From hidden layer to output
In order to get from our hidden layer to our output layer, we do the same exact step as before. Except instead of going from input data to hidden layer, we now treat our hidden layer as the input.
This diagram represents 3 linear combination equations. We will take each hidden node’s value, multiplied by its weight, and add them all up.
Because our final outputs range from 0 to 1, we will once again pass the results of the linear combinations through the activation function.
Okay I get the structure of the neural network but how do we determine the weights?
Finding the weights of our neural network is called training our model. This is the computationally expensive step that involves lots of data and an algorithm called backpropagation.
Let’s zoom in a little on the weights:
We have established that a neural network is a series of linear combination equations that get passed into activations functions, which in turn get passed as inputs into more linear combination equations, which are then passed into another activation function.
Remember that one record in our data contains 1,000 pixels (our inputs) and the indicators for cat, dog, and snake.
Let’s imagine we need to find out the best weight by brute force — or in other words, lots of trial and error.
We could go to our first record and choose random weights for all of our inputs and hidden nodes.
We run all the various linear combinations: in our case 4 equations (with 1,000 inputs each) for each hidden node, then 3 equations (with 3 inputs each) for each final output.
We check to see how we did — we compare the true output in our data to what outputs we got using our random weights. So if our Is Cat? variable is supposed to be 1, but our results were .42, we would be off by .58.
If we had a super powerful computer, we could hypothetically keep choosing random weights for each record and hidden node until our final outputs looked as close as possible to the true outputs.

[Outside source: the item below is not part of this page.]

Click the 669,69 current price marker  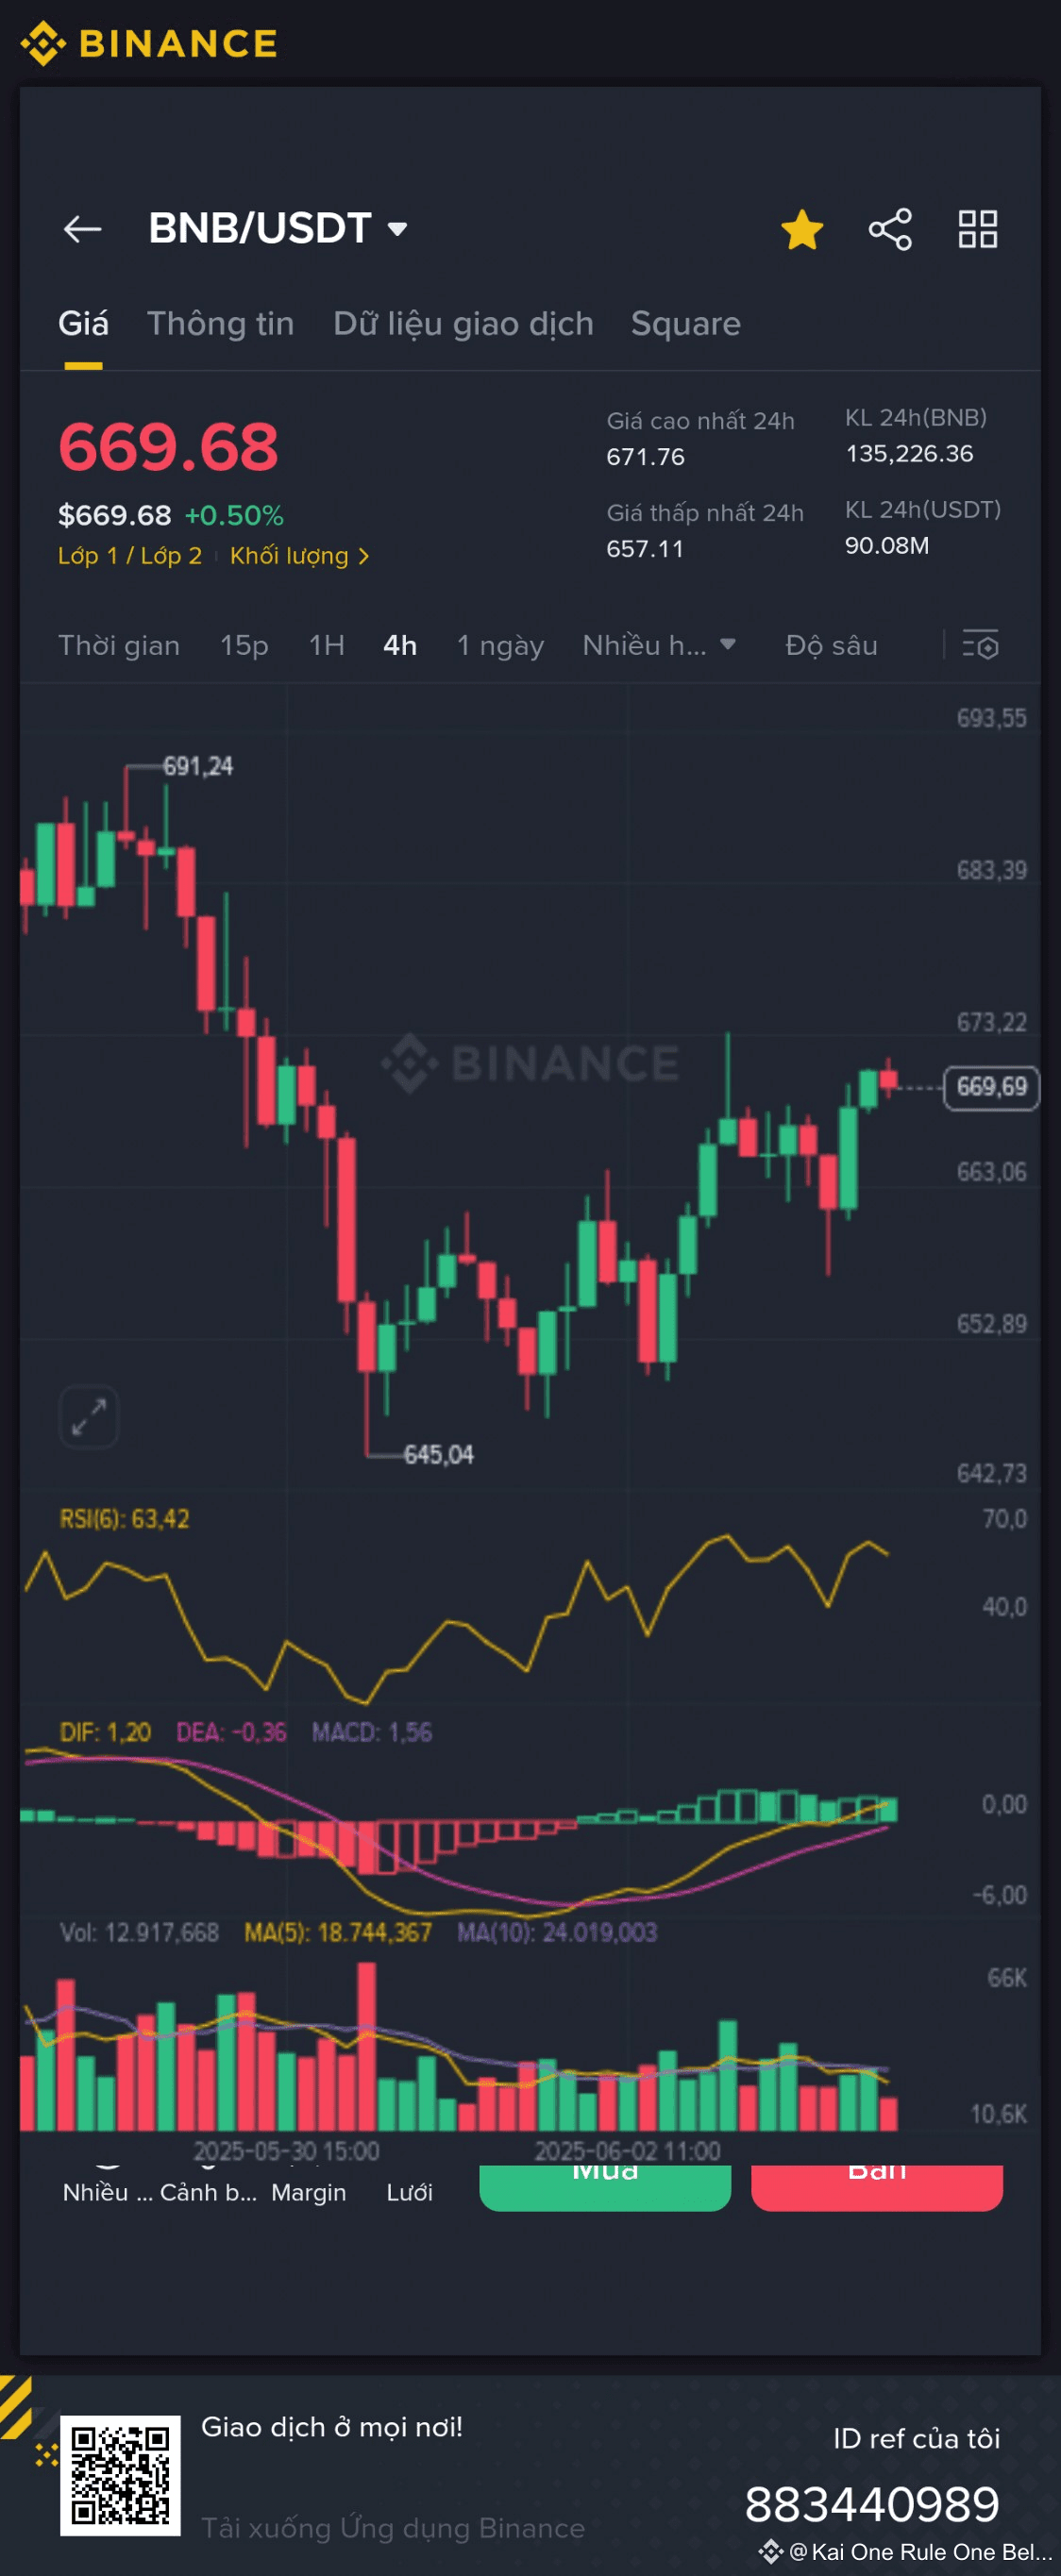tap(990, 1086)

We could then average these weights across all our records to find the best fit.
This process of finding the right weights is an optimization problem — we want to find out what set of weights result in the best fit between our predicted output values and the actual output values.
In reality, the brute force technique is too inefficient, so we use a technique called backpropagation. Backpropagation is not guaranteed to find the perfect fit for our data, but it balances the tradeoff of computational efficiency and best-fit.
There you have it — a neural network is a set of linear combinations passed through activation functions that are then passed into another set of linear combinations that are then passed through more activation functions. And finding the weights can be achieved through backpropagation - an algorithm that efficiently finds weights that give us the best fit between our predictions and the truth.
So what did I leave out?
In short, a lot. But I hope this provides a nice primer for understanding how neural networks work behind the hood.
In the real world, there are many different types of neural networks with more complex architectures.
Zooming out, it’s important to keep in mind that models are only a piece of the puzzle. When it comes to applying machine learning to real world problems, the problem statement and input data are foundational.
Thanks for reading and leave me a comment if I got something wrong, and I’ll make corrections!
In reality, every pixel probably won’t be an input. We might break down our image into subsections of pixels and take the average of each subsection for our inputs.
Not truly a probability but we can think of it like one.